**EXCERPT**

============================================================

Lately I have been much concerned with the size and shape and general well-being of my head. I am slowly becoming convinced that I might be possessed of certain cranial abnormalities. Those who know me well have professed this belief for years, of course, but until now I have always denied it. However, to my chagrin, the evidence is starting to appear quite overwhelming.

Doubt first set in when I noticed people walking around with their glasses perched on the top of their head. It looked quite stylish and chic and since I often have to remove my glasses for close work I quickly developed the habit of placing them sexily on my skull. However this proved to be less than successful because within a very short space of time they would invariably fall off, generally landing in the urinal as I glanced down.

Such accidents do not make you look cool to the assembled multitudes relieving themselves in the same trough. The subsequent dampness in the hair and behind the ears after retrieving the glasses is also less than pleasant. So these days I have a poofy ribbon tied to my glasses instead and when I take them off they dangle securely on my chest instead of perching precariously on my head. When I eat my lunch, crumbs and excess gravy drop on to my glasses instead of on to my trousers, which saves me a small fortune in dry cleaning bills. However when I put my glasses back on again I can no longer see through them, which adds an interesting dimension to the drive home after work. On the other hand, when I suffer an attack of the midnight munchies all I have to do is suck the lenses - a definite plus, I think.

After a while it began to dawn on me that I never saw any of these headily-bespectacled people actually wearing their glasses properly across their eyes. So I took comfort in the supposition that they were simply making a fashion statement and must have attached their glasses to their bonce with superglue and duct tape. Nothing else could possibly explain how the spectacles stayed so firmly in place. But nevertheless the first doubts about my cranial structure began to surface...

Then I bought a walkman.

These days walkmans (walkmen?) come with unobtrusive earphones that plug directly into the earhole. I had long observed the gliterati walking around with them casually inserted, fully wired for sound. It looked excessively elegant and I was consumed with envy. The design of the earphones is such that a small stem poking out of the speaker is supposed to sit snugly in a gap between several fleshy structures in the outer ear, thereby holding the speaker firmly wedged up against the eardrum, thus ensuring that the maximum possible volume pours into the interior of the skull, guaranteeing terminal deafness within moments.

I carefully inserted sprocket flange (a) into earlobe area (b), cranked up the volume and began to walk. After two steps, both earplugs fell out. Plonk!

It was only then that I noticed a significant detail – many of these ambient musicologists had cranial glasses as well as walkmans, a fact I had failed to appreciate at the time of my first observations. Could it be that they had superglue and duct tape in their ears as well as on their head? No other conclusion seemed possible for no matter how hard I tried, I was utterly unable to keep the earphones in place. My current record stands at eight (very softly, softly) paces. My doubts concerning my cranial well being increased...

============================================================

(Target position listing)
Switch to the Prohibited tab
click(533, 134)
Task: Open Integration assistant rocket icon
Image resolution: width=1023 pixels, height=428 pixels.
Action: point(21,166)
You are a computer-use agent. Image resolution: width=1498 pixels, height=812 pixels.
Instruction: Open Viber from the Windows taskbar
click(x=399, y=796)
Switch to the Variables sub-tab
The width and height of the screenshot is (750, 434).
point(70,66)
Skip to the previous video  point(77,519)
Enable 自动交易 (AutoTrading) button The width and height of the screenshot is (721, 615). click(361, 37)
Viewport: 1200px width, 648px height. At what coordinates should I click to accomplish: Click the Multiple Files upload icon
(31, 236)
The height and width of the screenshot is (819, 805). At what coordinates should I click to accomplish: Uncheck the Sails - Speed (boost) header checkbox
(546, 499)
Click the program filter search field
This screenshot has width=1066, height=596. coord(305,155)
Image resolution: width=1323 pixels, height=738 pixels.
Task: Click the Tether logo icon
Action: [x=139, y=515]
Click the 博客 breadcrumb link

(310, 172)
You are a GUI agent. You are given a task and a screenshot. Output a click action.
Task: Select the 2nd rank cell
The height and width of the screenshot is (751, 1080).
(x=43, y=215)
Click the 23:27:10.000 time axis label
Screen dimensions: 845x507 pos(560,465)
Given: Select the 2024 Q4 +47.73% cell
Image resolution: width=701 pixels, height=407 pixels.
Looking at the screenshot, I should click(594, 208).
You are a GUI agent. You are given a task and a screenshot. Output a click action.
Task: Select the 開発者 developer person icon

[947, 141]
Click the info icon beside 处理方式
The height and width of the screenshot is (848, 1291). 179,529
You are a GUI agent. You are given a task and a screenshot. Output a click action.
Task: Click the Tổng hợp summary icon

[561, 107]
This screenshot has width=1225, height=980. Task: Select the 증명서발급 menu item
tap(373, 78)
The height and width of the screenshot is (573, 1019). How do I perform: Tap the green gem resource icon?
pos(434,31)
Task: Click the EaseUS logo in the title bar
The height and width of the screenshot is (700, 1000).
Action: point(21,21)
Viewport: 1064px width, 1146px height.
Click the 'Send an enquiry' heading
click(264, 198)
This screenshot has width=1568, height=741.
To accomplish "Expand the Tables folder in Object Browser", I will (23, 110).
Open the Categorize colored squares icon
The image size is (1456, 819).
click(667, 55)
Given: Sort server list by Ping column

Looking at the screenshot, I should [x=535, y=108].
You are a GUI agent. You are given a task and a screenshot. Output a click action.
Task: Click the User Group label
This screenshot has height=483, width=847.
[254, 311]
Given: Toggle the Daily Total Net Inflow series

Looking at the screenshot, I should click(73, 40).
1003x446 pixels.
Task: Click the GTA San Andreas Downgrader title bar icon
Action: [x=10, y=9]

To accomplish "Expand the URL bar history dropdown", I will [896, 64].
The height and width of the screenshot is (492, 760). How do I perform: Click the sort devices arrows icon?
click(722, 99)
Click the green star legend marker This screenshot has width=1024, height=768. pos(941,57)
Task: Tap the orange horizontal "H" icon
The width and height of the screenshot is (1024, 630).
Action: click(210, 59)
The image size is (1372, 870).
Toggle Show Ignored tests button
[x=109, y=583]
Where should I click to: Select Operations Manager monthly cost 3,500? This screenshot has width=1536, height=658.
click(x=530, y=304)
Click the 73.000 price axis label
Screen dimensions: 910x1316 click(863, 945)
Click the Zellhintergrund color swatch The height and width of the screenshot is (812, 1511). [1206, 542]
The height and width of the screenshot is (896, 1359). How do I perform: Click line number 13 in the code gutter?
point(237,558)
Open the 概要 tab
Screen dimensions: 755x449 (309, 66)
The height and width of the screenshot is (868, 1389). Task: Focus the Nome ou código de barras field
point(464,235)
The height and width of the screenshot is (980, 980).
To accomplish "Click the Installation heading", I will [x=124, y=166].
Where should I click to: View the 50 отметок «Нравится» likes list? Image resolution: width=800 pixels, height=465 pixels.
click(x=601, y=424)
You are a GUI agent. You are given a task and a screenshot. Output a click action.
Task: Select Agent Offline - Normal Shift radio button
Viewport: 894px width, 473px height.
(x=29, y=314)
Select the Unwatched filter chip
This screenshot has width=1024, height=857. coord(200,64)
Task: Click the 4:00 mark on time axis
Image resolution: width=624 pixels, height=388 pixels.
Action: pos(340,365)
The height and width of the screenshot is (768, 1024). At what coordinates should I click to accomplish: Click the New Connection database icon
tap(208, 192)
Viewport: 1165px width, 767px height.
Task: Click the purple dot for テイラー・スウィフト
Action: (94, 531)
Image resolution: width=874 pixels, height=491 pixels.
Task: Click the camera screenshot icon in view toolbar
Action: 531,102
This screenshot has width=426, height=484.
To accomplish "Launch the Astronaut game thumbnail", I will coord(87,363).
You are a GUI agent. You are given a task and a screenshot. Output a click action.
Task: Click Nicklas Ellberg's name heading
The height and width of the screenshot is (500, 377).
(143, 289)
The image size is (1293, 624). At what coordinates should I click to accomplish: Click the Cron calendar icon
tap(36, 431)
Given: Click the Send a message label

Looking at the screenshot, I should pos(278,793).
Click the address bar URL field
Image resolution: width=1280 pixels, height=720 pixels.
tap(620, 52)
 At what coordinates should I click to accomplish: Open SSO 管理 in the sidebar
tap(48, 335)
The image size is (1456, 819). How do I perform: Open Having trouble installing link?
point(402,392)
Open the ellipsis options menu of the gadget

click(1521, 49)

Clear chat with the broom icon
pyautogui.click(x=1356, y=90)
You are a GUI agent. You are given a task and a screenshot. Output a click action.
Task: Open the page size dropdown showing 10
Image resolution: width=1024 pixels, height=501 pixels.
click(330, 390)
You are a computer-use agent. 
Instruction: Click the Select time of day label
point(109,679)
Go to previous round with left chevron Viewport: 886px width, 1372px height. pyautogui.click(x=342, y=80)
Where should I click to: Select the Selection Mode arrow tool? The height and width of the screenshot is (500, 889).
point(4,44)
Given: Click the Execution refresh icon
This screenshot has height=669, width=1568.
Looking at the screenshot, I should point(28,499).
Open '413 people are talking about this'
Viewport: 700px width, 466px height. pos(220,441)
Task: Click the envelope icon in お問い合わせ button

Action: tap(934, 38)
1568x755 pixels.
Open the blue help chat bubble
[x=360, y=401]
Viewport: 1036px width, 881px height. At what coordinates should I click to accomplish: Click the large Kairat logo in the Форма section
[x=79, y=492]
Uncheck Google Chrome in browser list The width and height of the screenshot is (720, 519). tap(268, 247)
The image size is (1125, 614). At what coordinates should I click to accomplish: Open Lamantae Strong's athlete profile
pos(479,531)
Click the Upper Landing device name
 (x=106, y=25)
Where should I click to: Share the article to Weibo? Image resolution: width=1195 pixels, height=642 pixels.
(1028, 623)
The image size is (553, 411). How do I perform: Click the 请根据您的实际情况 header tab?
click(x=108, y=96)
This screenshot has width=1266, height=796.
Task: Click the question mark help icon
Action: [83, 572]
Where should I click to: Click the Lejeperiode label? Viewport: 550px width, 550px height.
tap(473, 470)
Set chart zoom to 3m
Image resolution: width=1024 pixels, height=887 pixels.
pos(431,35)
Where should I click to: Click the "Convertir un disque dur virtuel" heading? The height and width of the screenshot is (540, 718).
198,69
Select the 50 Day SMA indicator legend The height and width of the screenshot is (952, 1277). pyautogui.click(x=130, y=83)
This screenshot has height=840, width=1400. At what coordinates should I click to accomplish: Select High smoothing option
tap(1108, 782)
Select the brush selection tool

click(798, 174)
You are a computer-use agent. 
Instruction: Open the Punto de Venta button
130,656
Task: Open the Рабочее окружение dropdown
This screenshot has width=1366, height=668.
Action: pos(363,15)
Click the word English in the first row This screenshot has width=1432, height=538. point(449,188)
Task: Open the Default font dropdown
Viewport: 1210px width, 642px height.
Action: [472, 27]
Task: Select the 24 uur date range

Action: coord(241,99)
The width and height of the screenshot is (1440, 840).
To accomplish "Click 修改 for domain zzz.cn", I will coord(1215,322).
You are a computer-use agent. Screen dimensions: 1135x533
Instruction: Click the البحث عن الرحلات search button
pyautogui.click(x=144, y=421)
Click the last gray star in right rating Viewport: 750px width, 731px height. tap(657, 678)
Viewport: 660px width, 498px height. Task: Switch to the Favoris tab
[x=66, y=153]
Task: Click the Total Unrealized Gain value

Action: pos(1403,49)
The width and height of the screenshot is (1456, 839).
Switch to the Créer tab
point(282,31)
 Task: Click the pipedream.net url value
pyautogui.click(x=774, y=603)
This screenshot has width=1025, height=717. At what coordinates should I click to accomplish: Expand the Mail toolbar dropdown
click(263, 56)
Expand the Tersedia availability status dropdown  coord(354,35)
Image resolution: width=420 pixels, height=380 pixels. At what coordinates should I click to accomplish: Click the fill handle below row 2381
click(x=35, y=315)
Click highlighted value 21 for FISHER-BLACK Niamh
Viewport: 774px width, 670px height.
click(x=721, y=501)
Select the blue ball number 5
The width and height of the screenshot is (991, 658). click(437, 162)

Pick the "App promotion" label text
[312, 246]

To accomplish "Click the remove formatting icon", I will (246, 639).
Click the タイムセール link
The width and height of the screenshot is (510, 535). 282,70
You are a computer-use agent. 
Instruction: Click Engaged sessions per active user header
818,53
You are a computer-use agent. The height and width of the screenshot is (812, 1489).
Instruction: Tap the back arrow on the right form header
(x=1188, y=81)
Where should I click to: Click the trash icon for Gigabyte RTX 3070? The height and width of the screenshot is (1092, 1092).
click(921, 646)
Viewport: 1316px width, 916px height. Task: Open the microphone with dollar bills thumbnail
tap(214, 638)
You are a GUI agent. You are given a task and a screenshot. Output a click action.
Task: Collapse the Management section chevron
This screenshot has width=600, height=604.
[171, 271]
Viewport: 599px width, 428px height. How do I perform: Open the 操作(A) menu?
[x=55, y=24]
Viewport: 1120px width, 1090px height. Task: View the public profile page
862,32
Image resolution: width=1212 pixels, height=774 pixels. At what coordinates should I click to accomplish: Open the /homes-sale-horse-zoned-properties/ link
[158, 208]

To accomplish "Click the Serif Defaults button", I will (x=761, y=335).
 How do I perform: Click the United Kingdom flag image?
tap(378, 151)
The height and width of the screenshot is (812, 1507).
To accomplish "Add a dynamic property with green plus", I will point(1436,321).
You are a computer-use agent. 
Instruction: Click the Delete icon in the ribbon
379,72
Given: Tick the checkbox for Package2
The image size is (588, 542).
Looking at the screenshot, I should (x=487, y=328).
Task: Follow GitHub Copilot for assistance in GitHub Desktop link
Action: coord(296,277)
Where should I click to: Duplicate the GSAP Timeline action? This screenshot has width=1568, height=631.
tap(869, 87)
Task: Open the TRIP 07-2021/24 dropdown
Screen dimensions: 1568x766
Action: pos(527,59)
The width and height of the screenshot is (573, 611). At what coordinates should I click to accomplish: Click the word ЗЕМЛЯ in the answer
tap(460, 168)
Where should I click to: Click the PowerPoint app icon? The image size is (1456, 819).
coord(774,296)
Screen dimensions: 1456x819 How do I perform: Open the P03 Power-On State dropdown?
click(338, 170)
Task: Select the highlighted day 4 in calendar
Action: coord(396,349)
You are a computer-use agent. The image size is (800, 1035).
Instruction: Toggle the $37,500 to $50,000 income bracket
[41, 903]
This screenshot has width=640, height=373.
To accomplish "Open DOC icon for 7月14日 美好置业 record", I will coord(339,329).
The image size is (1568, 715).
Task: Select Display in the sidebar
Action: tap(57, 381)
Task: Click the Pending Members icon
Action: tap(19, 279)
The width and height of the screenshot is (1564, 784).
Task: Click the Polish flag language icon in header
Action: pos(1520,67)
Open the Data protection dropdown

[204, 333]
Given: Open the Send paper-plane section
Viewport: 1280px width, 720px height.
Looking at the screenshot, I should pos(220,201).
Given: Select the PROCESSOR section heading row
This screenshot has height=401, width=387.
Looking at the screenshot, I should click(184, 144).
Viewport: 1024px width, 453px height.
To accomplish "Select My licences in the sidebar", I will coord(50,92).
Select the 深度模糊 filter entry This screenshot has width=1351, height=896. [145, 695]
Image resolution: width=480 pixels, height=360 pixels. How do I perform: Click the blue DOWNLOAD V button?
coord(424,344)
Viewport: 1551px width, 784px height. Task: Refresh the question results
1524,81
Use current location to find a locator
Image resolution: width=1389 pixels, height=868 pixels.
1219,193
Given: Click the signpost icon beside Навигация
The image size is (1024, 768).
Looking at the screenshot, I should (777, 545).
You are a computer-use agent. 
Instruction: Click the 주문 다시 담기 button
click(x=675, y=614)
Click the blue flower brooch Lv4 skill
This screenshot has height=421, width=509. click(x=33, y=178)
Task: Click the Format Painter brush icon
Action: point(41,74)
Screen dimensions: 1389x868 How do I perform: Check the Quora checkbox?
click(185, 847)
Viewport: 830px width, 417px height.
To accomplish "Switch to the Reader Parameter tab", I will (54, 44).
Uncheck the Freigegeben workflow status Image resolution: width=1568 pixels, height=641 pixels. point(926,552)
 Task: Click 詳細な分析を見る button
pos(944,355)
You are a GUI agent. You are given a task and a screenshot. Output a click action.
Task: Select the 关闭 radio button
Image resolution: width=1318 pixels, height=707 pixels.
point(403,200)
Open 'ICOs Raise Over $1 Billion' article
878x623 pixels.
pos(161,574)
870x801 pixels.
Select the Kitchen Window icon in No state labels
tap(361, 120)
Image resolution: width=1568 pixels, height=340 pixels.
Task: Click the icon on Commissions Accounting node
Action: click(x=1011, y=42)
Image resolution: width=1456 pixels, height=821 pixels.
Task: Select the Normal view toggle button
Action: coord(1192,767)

============================================================

**CHALLENGES**
[A] In the essay on cranial abnormalities, rewrite the part starting with "Then I bought" and going on through "deafness within moments.", switching "earphones" to "earbuds".
[B] Which different nouns does the essay on cranial abnormalities use to name the writer's or other people's head?

**TASK ANSWERS**
[A]
Then I bought a walkman.

These days walkmans (walkmen?) come with unobtrusive earbuds that plug directly into the earhole. I had long observed the gliterati walking around with them casually inserted, fully wired for sound. It looked excessively elegant and I was consumed with envy. The design of the earbuds is such that a small stem poking out of the speaker is supposed to sit snugly in a gap between several fleshy structures in the outer ear, thereby holding the speaker firmly wedged up against the eardrum, thus ensuring that the maximum possible volume pours into the interior of the skull, guaranteeing terminal deafness within moments.

[B] head, skull, bonce